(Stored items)
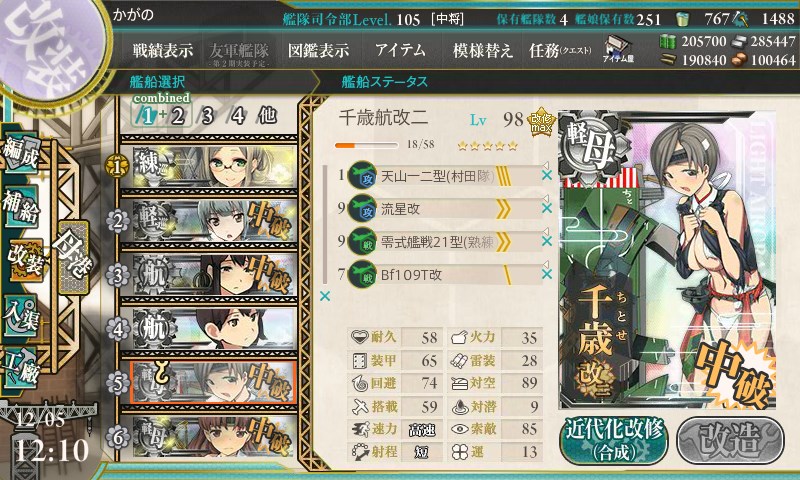Remove 流星改 with its X button
Viewport: 800px width, 480px height.
click(546, 208)
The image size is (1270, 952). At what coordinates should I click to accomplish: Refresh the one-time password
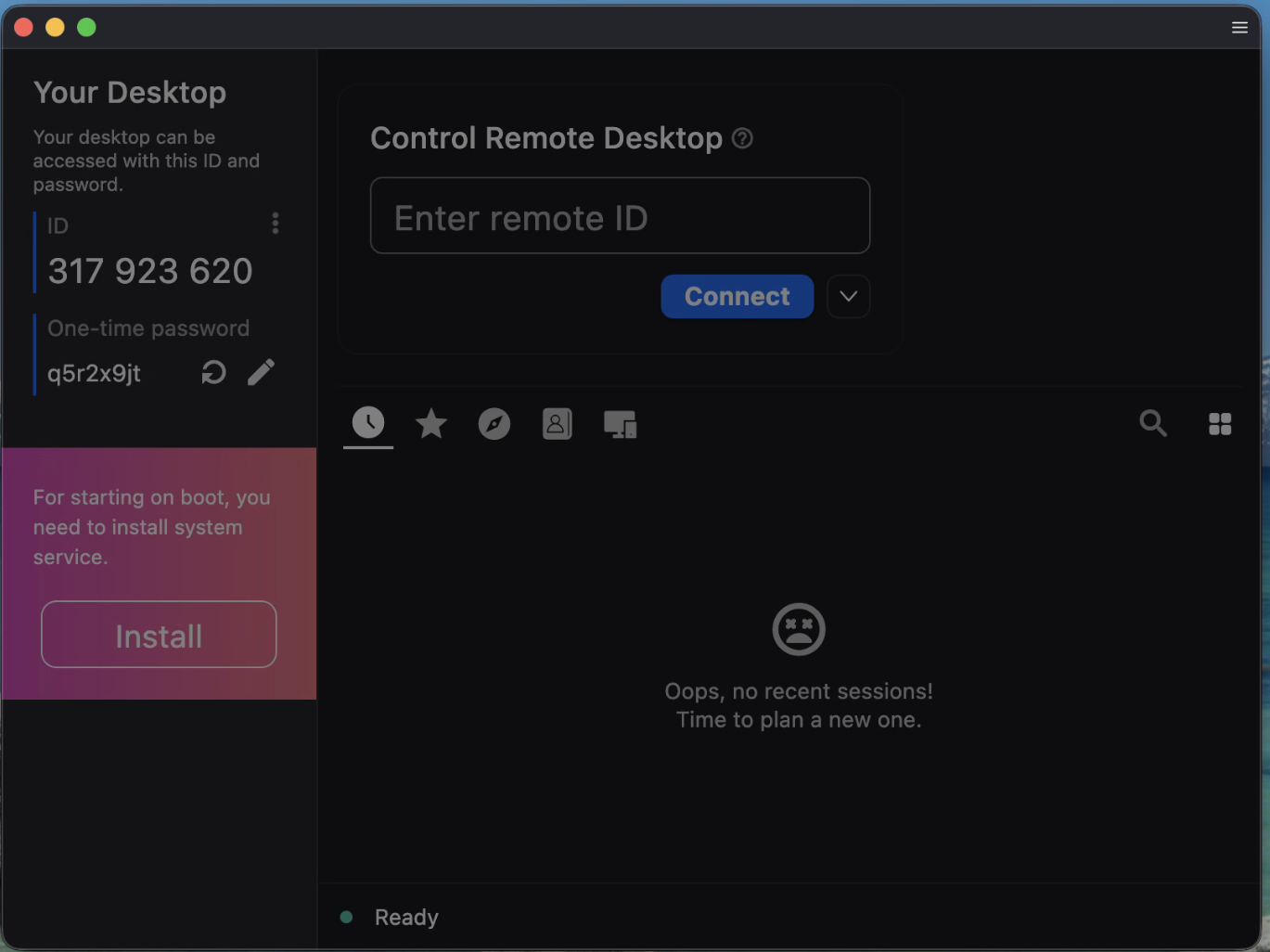[213, 373]
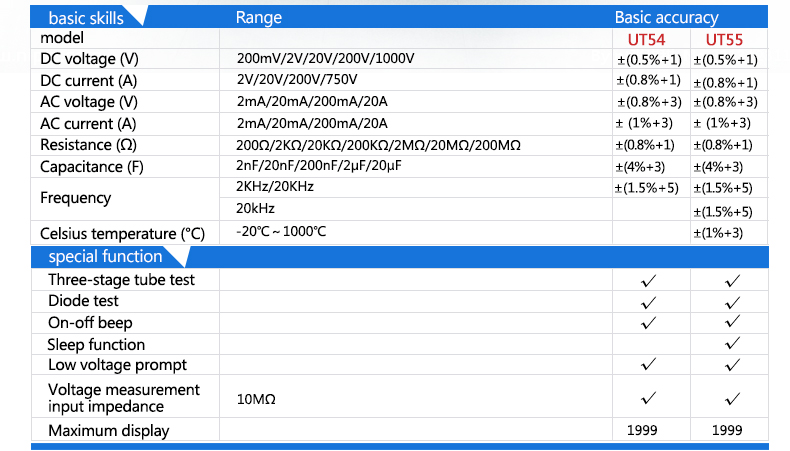Viewport: 790px width, 451px height.
Task: Click the 'Basic accuracy' column header
Action: tap(666, 17)
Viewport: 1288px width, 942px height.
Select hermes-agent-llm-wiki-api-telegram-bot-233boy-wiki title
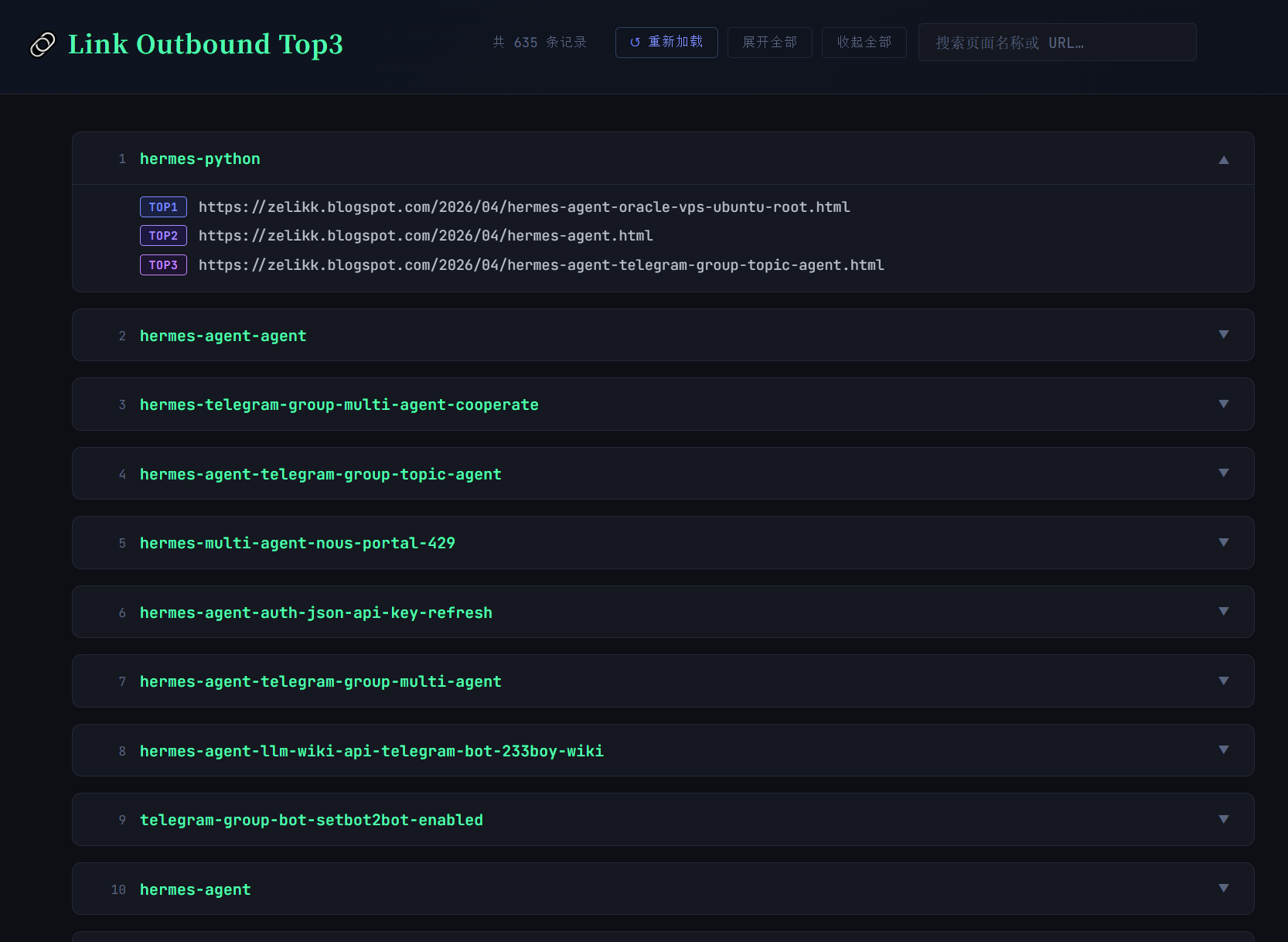371,751
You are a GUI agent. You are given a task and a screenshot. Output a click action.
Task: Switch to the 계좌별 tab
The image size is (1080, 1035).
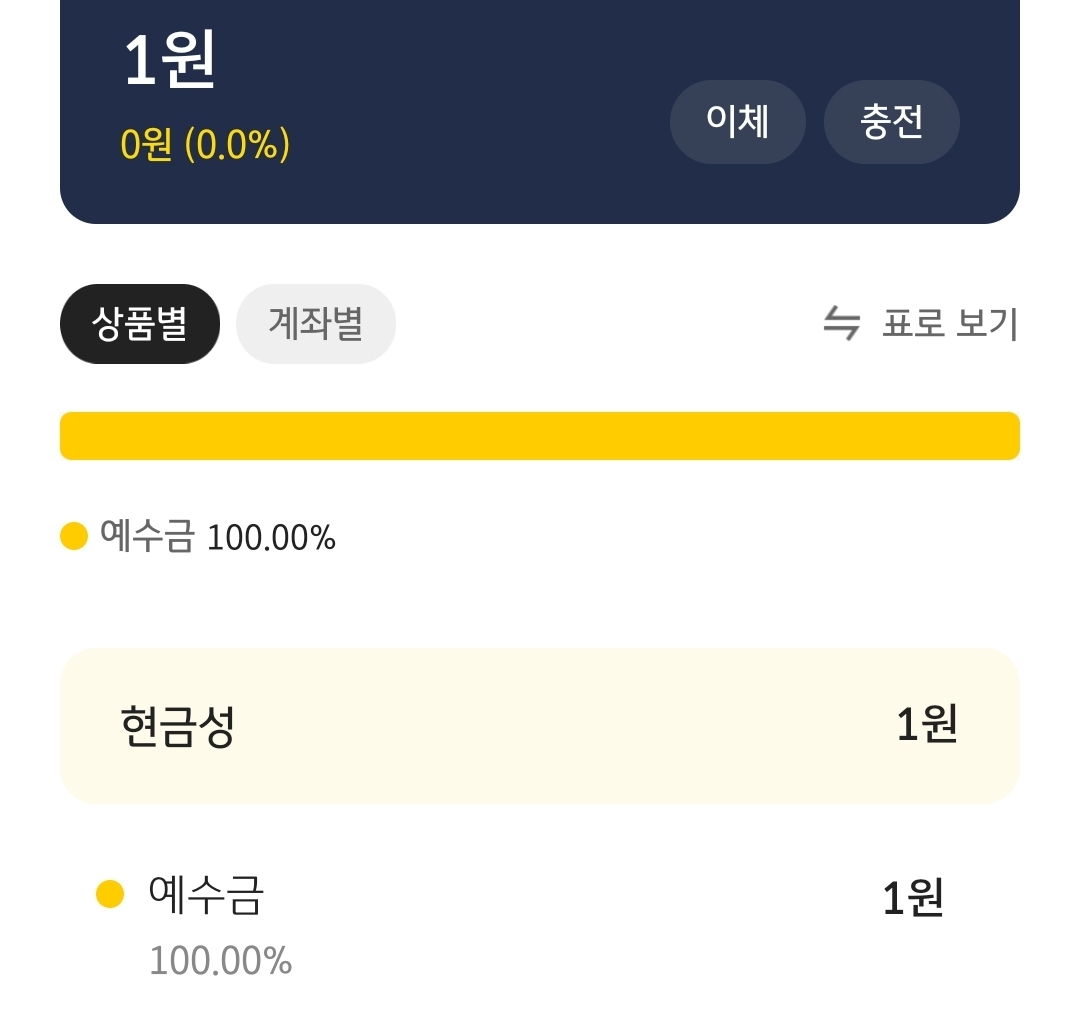[315, 324]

=== WHAT TO DO ===
From the line containing "Task: Switch to the 계좌별 tab" to the last line of the records above, return each line exactly, both ends included, and nothing more. Leave out the pictures.

=== TASK RESPONSE ===
Task: Switch to the 계좌별 tab
The image size is (1080, 1035).
[315, 324]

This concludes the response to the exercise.